**Dokument**
Ich spüre fast, wie Ihr ganzer Leib Widerstand zu leisten beginnt, wenn
Sie das Wort “New Economy” nur hören.
“Das ist doch vorbei...Wozu noch?...Nicht schon wieder...Gott, wie
langweilig...”
Ein eigenartiger Druck entsteht in der Magengrube, ein Stressgefühl
kommt auf, und würde man den Hautwiderstand messen, wäre er
sicherlich erhöht – wie es eben ist, wenn sich der Neuwert einer Sache
verbraucht hat und man sich trotzdem mit ihr befassen muss.
Aber geht es immer nur um den Neuwert?
Es ist schon richtig: Wir leben in Zeiten, in denen originäre Ideen
immens wichtig sind und ihren Schöpfern wirtschaftliche Vorteile verschaffen
(können); im ganz normalen Firmenalltag ebenso wie an den
Universitäten, im Kunst-Betrieb oder in der Kleintischlerei am Land.
Aber ist es deshalb gleich notwendig, gar nicht mehr zurückzuschau -
en ? Vergessen wir dabei nicht, dass wir zwar nur einen Magen haben,
intellektuell aber sehr wohl Wiederkäuer sind?
Gerade die “New Economy” gehört zu jenen Brocken, die wir noch
überhaupt nicht verdaut haben: Was genau ist passiert? War das nur eine
groß angelegte und vom Kapitalmarkt geduldete Party, oder waren auch
Strategien und Logiken im Spiel, die weit über die “Neue Ökonomie”
hinaus für die Wirtschaft wichtig sind? Ist das Scheitern der “DotComs”
deshalb nicht auch ein Indiz dafür, dass wir einige gravierende Mängel
im System haben, die wir aber konsequent ausblenden? Stellt das
Desaster “New Economy” folglich nicht mehr in Frage als bloß die
Kompetenz tausender “Jungunternehmer” und einiger leichtfertiger
Investoren?

**Bereitgestellte Daten**
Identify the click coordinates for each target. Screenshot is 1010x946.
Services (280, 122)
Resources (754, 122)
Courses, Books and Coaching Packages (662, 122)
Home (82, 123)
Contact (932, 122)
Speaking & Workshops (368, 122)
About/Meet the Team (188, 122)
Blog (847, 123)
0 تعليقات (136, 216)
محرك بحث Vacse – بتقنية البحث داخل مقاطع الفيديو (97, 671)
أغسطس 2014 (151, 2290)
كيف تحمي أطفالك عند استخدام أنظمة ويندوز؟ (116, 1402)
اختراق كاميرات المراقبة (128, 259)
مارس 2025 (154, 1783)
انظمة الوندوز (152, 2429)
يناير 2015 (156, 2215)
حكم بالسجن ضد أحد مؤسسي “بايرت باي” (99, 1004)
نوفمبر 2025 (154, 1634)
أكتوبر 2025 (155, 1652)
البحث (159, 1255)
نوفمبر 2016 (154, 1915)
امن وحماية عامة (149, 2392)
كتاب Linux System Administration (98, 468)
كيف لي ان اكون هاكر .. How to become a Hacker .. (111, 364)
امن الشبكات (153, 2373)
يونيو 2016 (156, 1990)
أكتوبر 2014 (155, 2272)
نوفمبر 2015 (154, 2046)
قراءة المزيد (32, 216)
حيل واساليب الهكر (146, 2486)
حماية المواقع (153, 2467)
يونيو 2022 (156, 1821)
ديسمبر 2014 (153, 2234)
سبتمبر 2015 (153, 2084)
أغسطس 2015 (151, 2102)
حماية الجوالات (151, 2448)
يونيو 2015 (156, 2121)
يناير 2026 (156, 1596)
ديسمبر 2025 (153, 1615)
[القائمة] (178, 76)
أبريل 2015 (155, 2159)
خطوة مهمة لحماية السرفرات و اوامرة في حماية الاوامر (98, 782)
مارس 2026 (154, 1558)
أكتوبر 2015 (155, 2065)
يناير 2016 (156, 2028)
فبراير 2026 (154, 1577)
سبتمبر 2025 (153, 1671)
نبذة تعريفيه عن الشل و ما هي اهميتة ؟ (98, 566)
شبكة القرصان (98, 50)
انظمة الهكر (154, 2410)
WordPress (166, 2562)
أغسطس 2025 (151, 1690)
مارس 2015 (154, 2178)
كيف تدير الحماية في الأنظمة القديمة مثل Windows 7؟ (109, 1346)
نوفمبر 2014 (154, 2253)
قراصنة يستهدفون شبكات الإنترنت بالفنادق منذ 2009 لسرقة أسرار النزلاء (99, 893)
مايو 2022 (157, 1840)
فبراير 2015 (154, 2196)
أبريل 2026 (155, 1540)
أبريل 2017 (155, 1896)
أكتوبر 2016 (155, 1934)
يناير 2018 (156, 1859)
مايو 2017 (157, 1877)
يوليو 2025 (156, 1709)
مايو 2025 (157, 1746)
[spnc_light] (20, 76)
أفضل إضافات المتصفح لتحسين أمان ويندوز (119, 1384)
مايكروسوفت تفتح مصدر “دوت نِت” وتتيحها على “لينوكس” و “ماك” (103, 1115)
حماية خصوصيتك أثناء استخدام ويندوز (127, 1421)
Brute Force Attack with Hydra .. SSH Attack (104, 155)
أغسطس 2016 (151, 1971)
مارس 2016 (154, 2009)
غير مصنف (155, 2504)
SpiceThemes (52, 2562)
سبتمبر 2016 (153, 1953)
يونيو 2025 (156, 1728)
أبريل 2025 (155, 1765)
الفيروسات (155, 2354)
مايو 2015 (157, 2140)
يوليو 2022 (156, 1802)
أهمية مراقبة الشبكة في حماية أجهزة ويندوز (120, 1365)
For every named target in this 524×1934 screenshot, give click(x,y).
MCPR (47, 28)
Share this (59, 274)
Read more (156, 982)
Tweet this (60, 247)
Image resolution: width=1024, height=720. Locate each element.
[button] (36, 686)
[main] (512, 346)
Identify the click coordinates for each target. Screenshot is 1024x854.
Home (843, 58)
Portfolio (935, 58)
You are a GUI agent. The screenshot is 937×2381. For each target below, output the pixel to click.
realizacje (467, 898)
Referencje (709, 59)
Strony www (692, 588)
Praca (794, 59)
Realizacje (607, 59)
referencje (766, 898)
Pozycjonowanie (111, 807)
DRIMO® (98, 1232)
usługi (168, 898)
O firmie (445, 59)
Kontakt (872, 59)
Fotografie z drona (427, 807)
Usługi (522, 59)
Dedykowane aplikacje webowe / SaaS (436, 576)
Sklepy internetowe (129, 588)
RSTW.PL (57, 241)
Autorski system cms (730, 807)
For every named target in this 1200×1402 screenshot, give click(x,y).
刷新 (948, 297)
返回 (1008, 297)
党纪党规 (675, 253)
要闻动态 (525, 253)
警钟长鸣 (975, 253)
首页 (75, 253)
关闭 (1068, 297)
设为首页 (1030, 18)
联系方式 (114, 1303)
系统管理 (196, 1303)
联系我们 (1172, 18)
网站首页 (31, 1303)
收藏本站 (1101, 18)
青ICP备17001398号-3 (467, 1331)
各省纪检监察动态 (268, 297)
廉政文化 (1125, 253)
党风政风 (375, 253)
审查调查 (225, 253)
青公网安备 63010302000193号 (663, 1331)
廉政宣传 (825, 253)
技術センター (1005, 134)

**Zu erledigen**
• a. Schreiben Sie aus dem Text über die New Economy den Abschnitt von „deshalb nicht auch“ bis „Investoren?“ wortgetreu ab.
• b. Warum stellt sich laut dem Text über die New Economy beim Hören dieses Begriffs ein Stressgefühl ein? Antworten Sie in ein bis drei Sätzen.
• c. Führen Sie den Text über die New Economy im Anschluss an seinen letzten Satz fort.
Die Daten werden hierfür nicht gebraucht.

**Erwartete Ergebnisse**
• a.
deshalb nicht auch ein Indiz dafür, dass wir einige gravierende Mängel
im System haben, die wir aber konsequent ausblenden? Stellt das
Desaster “New Economy” folglich nicht mehr in Frage als bloß die
Kompetenz tausender “Jungunternehmer” und einiger leichtfertiger
Investoren?

• b. Das Stressgefühl entsteht, weil sich der Neuwert der Sache verbraucht hat und man sich trotzdem mit ihr befassen muss.

• c.
In Wirklichkeit haben wir erst in Ansätzen begriffen, was die “Neue
Ökonomie” bei ihrem Aufschlag zerstört hat. Billionen von EUROS, klar.
Und viele Illusionen; inklusive der eines “weichen Kapitalismus”, in dem
Menschen und deren Kreativität im Mittelpunkt stehen. Aber das
Ausmaß der Zerstörung ist noch viel größer, wie sich zeigt, wenn man
sich erst auf die Spurensuche und das Ergründen der Ursachen eingelassen
hat:Keine Frage, echte Misswirtschaft spielte bei diesem kapitalen Absturz
ebenso eine Rolle wie Business Modelle, die diesen Namen nicht verdienen.
Und freilich waren da noch all diese kruden Ideen von neuen
Business-Regeln, die zu einem guten Teil der so genannten “NetzwerkÖkonomie”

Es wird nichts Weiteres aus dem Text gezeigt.